Where the Smart Money Goes
The legislature met in special session last week and voted $247 million in state incentives (sweeteners) for Steel Dynamics’ new $2.5 billion recycled aluminum plant and other investments. The plant is to be built in The Golden Triangle. (Starkville-Columbus-West Point area) in Northeast Mississippi. The justification for the incentives is jobs, related investments, and other economic multiplier effects.
We’ve heard this justification before. Remember Kemper’s $7 billion failed lignite to synthetic natural gas experiment, Kior’s $76 million pine trees to diesel fantasy, Stion’s $75 million unworkable solar panels, Twin Creeks Technologies’ $24 million silicon panels bankruptcy, the infamous Beef Plant hustle, etc.
But it appears we learned something from those embarrassing fiascos. They left taxpayers on the hook while promoters and celebrity directors skated. (Remember Condoleezza Rice with Kior stock options gushing about its imaginary technology?)
This time there are strings attached to the incentives to prevent repeats. But they probably won’t be needed. This project looks real. Steel Dynamics is a real company with a successful track record with real products, technology, know-how, and skin in the game. This looks like the Toyota and Continental Tire projects.
The plant is to be located in the Golden Triangle Industrial Park where Steel Dynamics already has a steel mill. The location is significant. Why? The area is an advanced manufacturing hub with $6 billion existing investments and 6,000 jobs. It has a labor pool of 500,000 people. Mississippi State graduates 600 engineers annually. Community colleges offer advanced robotic training for companies in the area. It’s a manufacturing cluster with critical mass and flywheel growth momentum.
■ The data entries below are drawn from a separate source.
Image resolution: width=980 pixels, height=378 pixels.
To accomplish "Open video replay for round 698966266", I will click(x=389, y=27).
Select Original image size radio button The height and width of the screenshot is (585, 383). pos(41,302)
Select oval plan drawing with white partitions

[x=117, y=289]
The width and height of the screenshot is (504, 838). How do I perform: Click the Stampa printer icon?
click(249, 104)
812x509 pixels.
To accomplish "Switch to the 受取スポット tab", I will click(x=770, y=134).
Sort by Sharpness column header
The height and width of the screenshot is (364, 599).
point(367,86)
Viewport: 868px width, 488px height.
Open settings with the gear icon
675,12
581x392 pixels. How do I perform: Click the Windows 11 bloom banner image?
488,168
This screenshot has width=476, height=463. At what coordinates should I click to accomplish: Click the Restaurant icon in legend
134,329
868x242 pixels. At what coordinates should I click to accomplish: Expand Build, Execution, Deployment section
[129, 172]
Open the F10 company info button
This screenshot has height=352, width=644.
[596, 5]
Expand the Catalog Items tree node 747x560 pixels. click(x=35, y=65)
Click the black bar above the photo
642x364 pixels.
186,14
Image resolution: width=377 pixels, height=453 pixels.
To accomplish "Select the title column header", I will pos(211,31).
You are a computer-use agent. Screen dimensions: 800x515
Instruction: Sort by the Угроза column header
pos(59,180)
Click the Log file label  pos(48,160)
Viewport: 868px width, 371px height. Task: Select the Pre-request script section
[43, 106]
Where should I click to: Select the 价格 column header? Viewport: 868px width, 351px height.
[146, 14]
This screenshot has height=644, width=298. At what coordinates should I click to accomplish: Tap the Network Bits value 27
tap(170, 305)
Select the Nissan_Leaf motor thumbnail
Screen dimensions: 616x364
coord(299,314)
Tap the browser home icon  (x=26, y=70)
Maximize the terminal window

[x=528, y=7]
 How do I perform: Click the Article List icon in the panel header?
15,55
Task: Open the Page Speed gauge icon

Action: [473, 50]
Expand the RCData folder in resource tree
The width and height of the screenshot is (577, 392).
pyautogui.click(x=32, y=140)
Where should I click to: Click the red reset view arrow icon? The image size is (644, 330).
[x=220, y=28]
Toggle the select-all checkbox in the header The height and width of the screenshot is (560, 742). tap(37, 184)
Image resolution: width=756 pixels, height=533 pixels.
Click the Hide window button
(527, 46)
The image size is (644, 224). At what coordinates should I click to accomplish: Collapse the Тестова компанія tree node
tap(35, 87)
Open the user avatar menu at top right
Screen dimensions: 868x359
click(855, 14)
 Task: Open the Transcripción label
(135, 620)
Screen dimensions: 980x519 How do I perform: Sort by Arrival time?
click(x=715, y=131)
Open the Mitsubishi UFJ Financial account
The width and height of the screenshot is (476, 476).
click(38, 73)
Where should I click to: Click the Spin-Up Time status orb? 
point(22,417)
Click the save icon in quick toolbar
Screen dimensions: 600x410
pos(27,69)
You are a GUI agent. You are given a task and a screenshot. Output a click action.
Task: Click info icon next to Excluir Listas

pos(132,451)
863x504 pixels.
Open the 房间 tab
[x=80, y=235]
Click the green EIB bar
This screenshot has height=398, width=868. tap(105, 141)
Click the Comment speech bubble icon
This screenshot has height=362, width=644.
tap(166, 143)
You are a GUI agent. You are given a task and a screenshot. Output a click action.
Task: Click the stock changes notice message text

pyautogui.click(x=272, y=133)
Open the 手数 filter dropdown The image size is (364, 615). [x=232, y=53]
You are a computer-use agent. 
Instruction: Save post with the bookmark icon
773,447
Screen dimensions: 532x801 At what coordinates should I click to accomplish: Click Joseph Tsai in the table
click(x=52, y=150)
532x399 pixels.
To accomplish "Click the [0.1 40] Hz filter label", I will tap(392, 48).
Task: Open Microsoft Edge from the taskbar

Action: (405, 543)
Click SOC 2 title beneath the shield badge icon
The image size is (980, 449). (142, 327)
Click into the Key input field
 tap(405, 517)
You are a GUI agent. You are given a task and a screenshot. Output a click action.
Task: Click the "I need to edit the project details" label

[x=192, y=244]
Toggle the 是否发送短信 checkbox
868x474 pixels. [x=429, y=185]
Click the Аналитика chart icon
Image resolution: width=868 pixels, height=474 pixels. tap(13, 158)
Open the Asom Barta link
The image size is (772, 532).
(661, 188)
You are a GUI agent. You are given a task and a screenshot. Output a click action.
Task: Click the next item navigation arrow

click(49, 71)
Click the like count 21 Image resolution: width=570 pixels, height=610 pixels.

It has good infrastructure: interstate highway network, access to the Tennessee-Tombigbee waterway, regional airport, rail service to industrial parks, and electricity from the Tennessee Valley Authority (TVA). Reliable and affordable electricity is essential for recycling aluminum.
TVA is the most reliable and likely the cheapest source of electricity in the state for such projects. It has a diverse generation fleet and a robust transmission system to directly serve large customers.
Coincidentally, it is (lightly) regulated by the Federal Energy Regulatory Commission (FERC) – not by the Mississippi Public Service Commission which brought us Mississippi Power’s Kemper County Lignite Plant. And now brings us solar generating plants with higher cost and less reliable electricity.
TVA is essentially self-regulated. Not surprisingly, it seems to deliver more affordable more reliable electricity than other utilities in the state subject to oversight by the PSC (assisted by the Mississippi Public Utilities Staff).
There is predictable opposition to the Governor’s special session and incentives for the aluminum plant. Critics say it’s not right to provide incentives to encourage economic development while ignoring pressing human needs problems. They cite Jackson’s perpetual water plant issues, unused potential Medicaid funding, rural hospital closings, and so on. They also play the race card.
The reality is competition drives incentives. Company executives play the: “I can locate my plant in Alabama or another state” card. It’s true to a degree. But there are fewer location options if the plant requires lots of affordable reliable electricity. These options are decreasing as more electric utilities contaminate their grids with intermittent green energy (solar and wind).
So the Governor holds some cards too. Other companies with plants requiring reliable electricity will likely find the Golden Triangle attractive. Unfortunately, they are less likely to find central and south Mississippi as attractive. That’s because Entergy and Mississippi Power have monopoly service areas there. Their electricity is becoming more expensive. Entergy is adding expensive, intermittent, less reliable solar power to its grid. Mississippi Power is shutting down older plants with cheap electricity in favor of more expensive electricity from PSC face-saving remnants of the Kemper debacle.
The Governor would hold more cards if these utilities were more competitive. Mississippi is crossed by one of the country’s largest concentrations of high-capacity natural gas pipe lines. It has the potential to add almost unlimited reliable generating capacity to attract other energy intensive manufacturing plants. Many companies with such plants are fleeing Germany and other countries where mandated green energy has destroyed their economies and impoverished their citizens.
Mississippi could be a haven for these companies. Not just in the Golden Triangle. The PSC could encourage and enable the utilities it regulates to seize this opportunity. Why doesn’t it? Why does it permit and encourage those utilities to do foolish things that are good for their investor shareholders but bad for customers? And bad for the state’s economic growth.
Capital goes where it’s welcome and stays where it’s appreciated. The CEO of Steel Dynamics said: “We are eager to expand our presence in Columbus, and we appreciate the warm welcome and support that we have received from Governor Tate Reeves and Mississippi.”
Today, smart money goes where there’s reliable affordable electricity. Kudos for the Golden Triangle’s success and FERC / TVA’s contribution of cheap reliable electricity. Rotten tomatoes for the PSC / Entergy / Mississippi Power’s more expensive less reliable electricity in the rest of the state.